💌

46 4 2
                                    

Semarang, 29 September 2020

Untuk kakak tingkat dengan ikat kepala berwarna merah muda,

Kak, bagaimana kabarmu?
Aku harap Tuhan selalu melindungimu dimanapun kamu berada. Maaf, ragaku tidak mampu mempertemukan rindu. Bahkan surat ini tidak mampu aku berikan langsung kepadamu.

Sudah 2 tahun berlalu, tapi kenangan bersamamu masih segar dalam ingatanku. Sapaan hangat darimu kala itu berhasil membuat netraku terus menatap kearahmu. Hari-hari masa pengenalan kampus terasa sangat menyenangkan. Aku selalu bersemangat, bersiap untuk menemukan sosokmu diantara ribuan manusia.

Entah, apa yang terjadi saat itu.

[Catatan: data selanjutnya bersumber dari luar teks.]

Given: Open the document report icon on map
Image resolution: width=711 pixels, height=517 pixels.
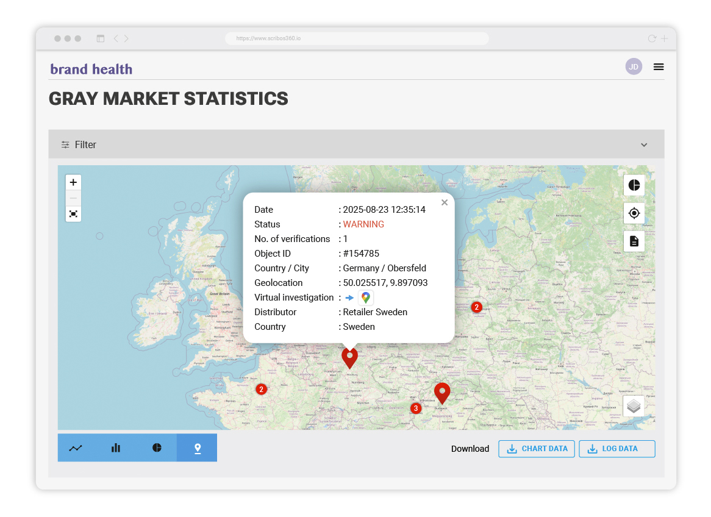Looking at the screenshot, I should click(x=634, y=241).
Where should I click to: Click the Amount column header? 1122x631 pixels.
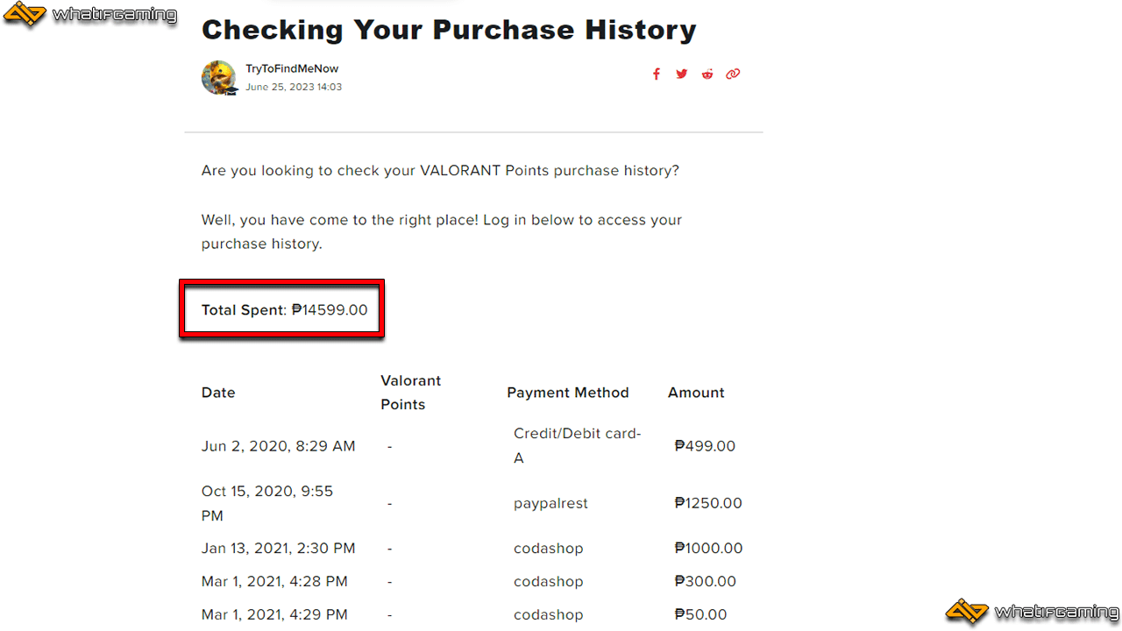(x=696, y=393)
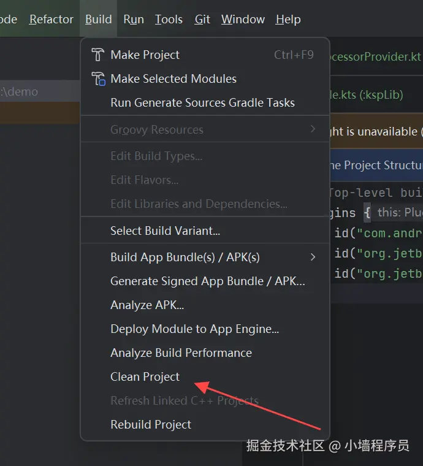Run Generate Sources Gradle Tasks

pyautogui.click(x=202, y=102)
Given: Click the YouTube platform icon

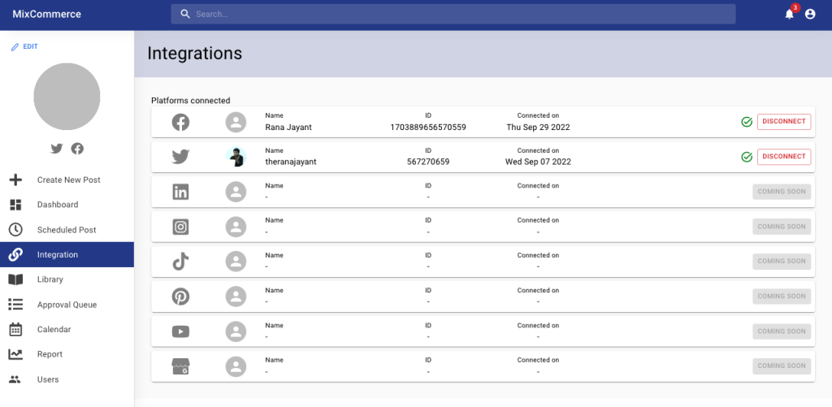Looking at the screenshot, I should tap(180, 331).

Semuanya terasa seperti mimpi. Jemarimu menarik lembut saat acara mulai memasuki puncak. Ricuh, begitu aku menangkap suara teriakan disekelilingku. Namun, kamu dengan setia menggenggam tanganku. Seolah mengatakan bahwa aku harus menikmatinya, bersamamu tentunya.

Rasanya tak cukup waktu
Terlalu cepat berlalu
Soreku nyaman denganmu

Genggaman tanganmu semakin erat, saat lirik itu mulai menari di kepalaku. Senyummu mengembang, seakan membiarkan lelahku terbang. Netraku tak melepaskan manik asing milikmu. Aku kagum.

Menarilah denganku
Genggam tangan cokelatku
Berputar-putar denganku

Sore itu, tubuhku tidak seperti biasanya. Begitu ringan, bahkan senyumku terus terukir. Kamu, menarikku keluar dari zona nyaman.

Dibawah senja untuk pertama kalinya, aku sadar apa yang aku rasakan. Aku telah jatuh hati pada sosok yang sampai sekarang tidak kuketahui namanya.

Kak, sudah 2 tahun berlalu. Dan rasa berdebar itu tidak pernah hilang setiap aku menatap potret lusuh itu. Setiap lirik dan detik aku masih tersenyum mengingat momen singkat kita. 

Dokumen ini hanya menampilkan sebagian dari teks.